Even though the original implementation is ROS 1 code, the structure is relevant to people working on:
- mission analysis
- collaborative robotics
- systems engineering
- MBSE
- ConOps definition
That is because the repository encodes more than executable scripts. It encodes a mission architecture.
The IGLUNA scenario models at least three interacting layers:
- mission intent: what the team wants to achieve
- system capabilities: what each asset can do, sense, or communicate
- execution logic: how primitive actions are sequenced and supervised
In MBSE language, the HDDL domain acts like a behavioral capability model, while the SMACH executive acts like an operational realization of those behaviors.
A simplified concept of operations represented by this repository is:
- define objectives and platform capabilities
- derive traversable waypoints from the environment model
- generate a hierarchical task plan
- execute the plan through navigation and sensing actions
- communicate mission products and health data
- adapt to degraded resources when required
That is a very useful teaching artifact, because it ties planning theory to an operational mission thread.

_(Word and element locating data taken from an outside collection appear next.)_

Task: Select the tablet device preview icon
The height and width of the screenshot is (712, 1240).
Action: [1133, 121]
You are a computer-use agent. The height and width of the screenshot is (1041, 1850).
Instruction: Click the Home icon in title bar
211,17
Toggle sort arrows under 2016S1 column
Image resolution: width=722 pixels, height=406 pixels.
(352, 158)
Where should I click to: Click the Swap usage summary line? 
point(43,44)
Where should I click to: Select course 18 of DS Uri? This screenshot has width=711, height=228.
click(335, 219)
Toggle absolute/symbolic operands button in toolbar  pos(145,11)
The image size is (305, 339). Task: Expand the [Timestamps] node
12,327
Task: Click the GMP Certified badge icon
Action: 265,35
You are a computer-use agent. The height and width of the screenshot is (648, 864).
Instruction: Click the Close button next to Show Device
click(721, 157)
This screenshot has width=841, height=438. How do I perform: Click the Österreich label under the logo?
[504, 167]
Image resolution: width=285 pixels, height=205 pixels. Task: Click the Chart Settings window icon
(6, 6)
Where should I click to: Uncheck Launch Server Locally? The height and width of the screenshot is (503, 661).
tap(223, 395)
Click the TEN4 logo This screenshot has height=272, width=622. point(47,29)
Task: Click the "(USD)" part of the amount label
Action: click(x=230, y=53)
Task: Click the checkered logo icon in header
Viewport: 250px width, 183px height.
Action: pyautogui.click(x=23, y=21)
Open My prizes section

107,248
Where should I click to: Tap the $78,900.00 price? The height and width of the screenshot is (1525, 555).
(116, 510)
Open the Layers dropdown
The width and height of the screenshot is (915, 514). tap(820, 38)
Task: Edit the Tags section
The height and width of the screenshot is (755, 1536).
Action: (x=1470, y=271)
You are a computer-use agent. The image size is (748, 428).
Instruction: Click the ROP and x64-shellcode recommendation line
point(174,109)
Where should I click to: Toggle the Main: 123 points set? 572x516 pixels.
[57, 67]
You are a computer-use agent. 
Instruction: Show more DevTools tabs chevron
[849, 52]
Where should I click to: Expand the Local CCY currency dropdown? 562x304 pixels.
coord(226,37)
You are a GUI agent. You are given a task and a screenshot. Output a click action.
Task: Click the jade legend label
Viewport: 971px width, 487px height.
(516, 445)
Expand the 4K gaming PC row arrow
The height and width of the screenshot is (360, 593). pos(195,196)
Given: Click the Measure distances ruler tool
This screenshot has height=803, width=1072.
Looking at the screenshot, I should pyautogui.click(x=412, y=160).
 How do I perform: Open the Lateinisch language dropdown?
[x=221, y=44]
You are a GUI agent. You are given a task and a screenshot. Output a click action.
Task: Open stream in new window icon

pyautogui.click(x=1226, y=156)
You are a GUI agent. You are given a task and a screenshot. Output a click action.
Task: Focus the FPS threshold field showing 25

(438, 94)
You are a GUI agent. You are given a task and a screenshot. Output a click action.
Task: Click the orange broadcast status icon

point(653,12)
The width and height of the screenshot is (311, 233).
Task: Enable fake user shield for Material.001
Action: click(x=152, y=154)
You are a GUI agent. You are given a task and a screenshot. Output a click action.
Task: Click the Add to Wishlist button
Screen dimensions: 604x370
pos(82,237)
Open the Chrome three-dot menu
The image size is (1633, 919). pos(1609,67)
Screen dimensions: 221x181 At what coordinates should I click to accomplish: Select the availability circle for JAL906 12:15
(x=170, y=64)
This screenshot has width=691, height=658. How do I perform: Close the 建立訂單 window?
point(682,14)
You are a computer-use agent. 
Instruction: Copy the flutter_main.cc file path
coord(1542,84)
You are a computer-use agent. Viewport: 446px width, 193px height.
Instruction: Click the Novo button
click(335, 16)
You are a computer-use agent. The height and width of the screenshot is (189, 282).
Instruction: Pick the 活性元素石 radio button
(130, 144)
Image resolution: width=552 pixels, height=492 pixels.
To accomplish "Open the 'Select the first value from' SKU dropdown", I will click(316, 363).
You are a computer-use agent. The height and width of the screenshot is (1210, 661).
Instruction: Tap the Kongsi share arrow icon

If the repository is made public, a good way to position it is:
- as a research reference implementation for hierarchical mission planning
- as an example of bridging symbolic planning with ROS execution
- as a starting point for collaborative mission architecture studies
- as a useful artifact for students exploring ConOps-to-execution traceability
The cleanup in this refactor prepares the repository for three realistic follow-on steps:
- formalize the HDDL assets with examples and validation scripts
- port the legacy ROS executors into a modern package structure
- connect the mission concepts to diagrams, state charts, and MBSE views
That combination would make the repository strong both as software and as a systems-engineering artifact.